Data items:
(begin)
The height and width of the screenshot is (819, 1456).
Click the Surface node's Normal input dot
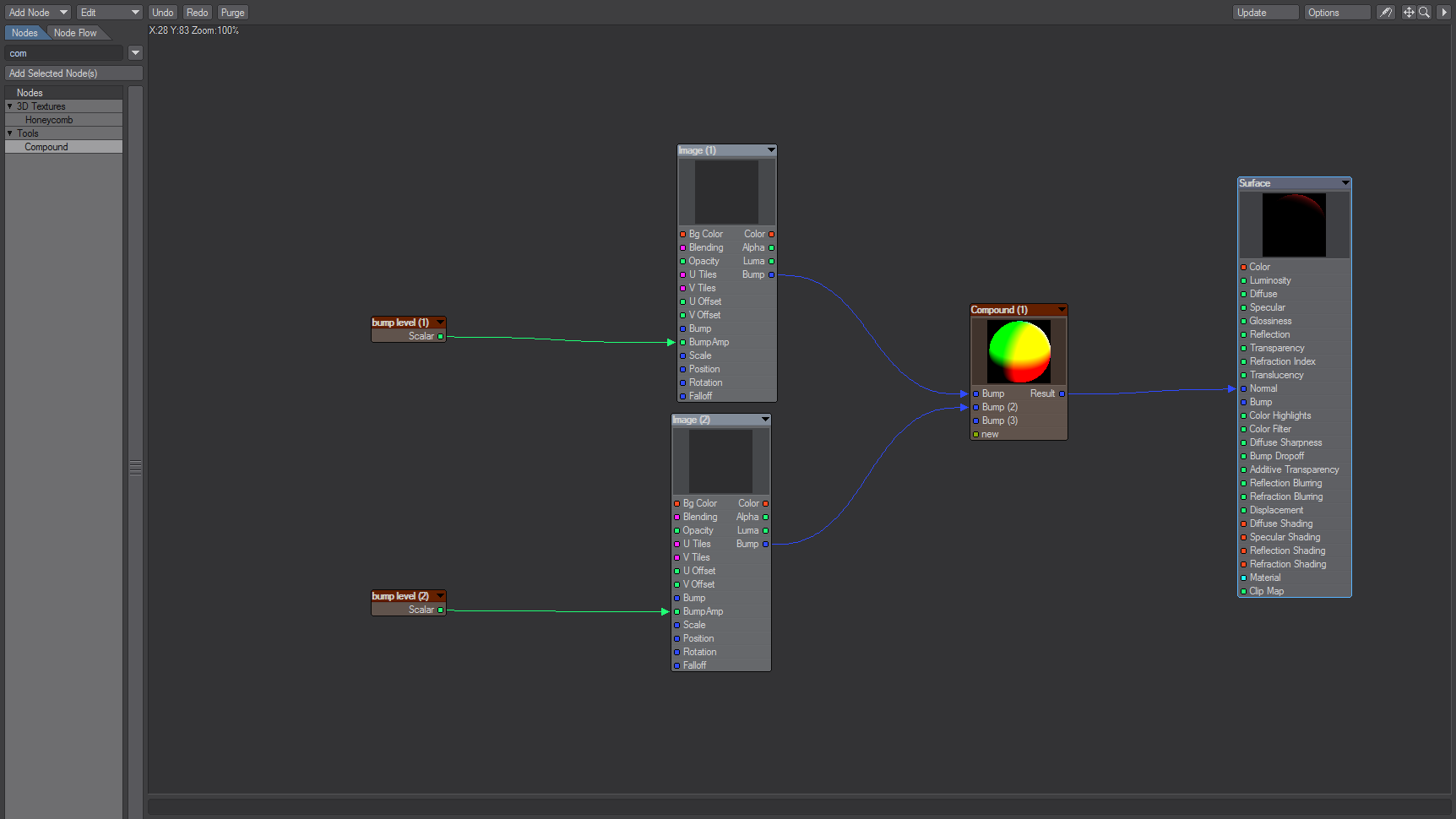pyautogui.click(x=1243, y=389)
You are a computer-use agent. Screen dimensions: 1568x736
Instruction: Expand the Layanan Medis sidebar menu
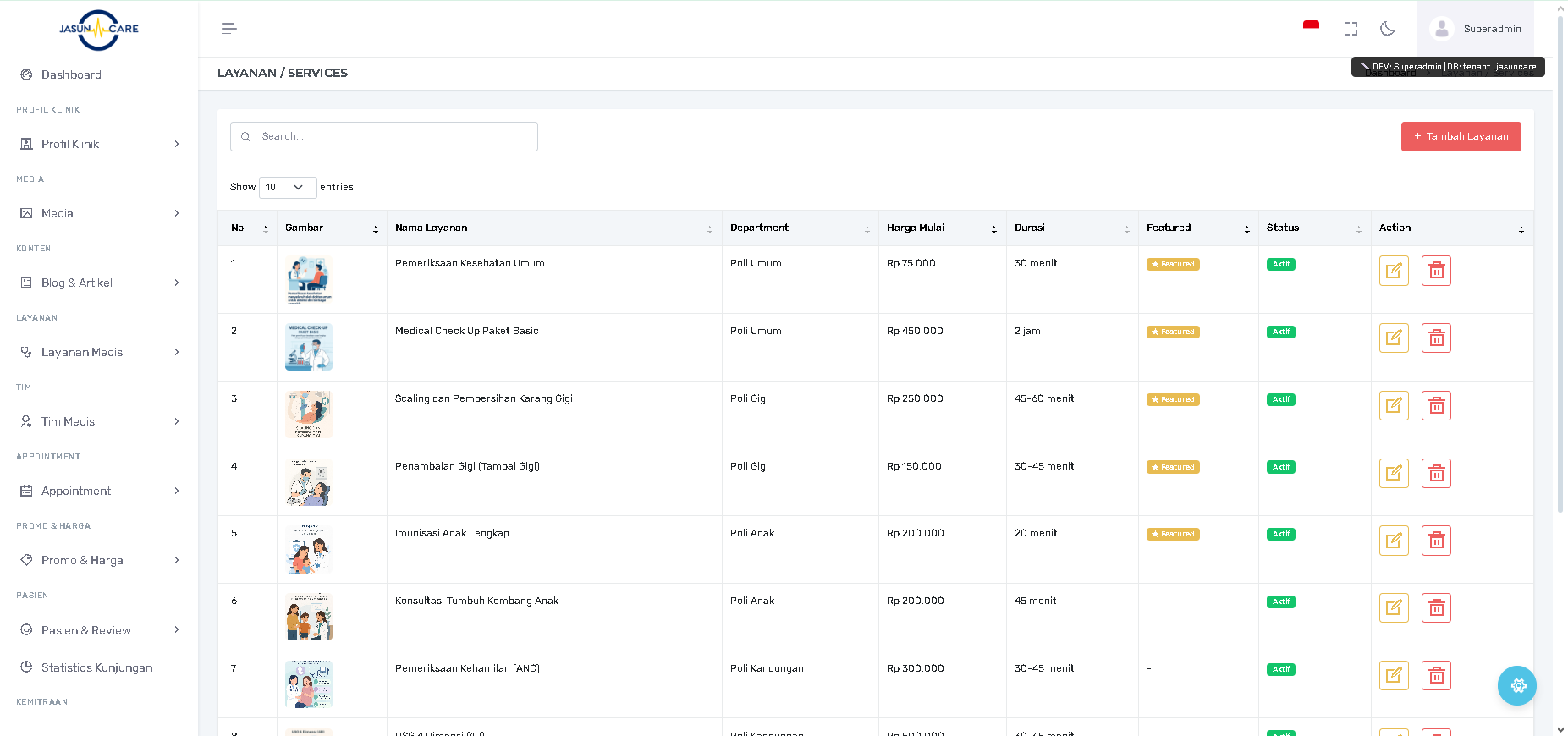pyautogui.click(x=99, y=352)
(end)
OBJECTIVE =>
Write out every item above again in full, scaling each x and y coordinate in the answers by 1.9 and rounding to the nearest whole number, with halves rounded up. Leave all other numbers unchanged, and leave out the pictures.

ANSWER TO THE PROBLEM =>
The height and width of the screenshot is (819, 1456).
Click the Surface node's Normal input dot
pyautogui.click(x=2362, y=739)
You are a computer-use agent. Screen dimensions: 1568x736
Instruction: Expand the Layanan Medis sidebar menu
pyautogui.click(x=188, y=669)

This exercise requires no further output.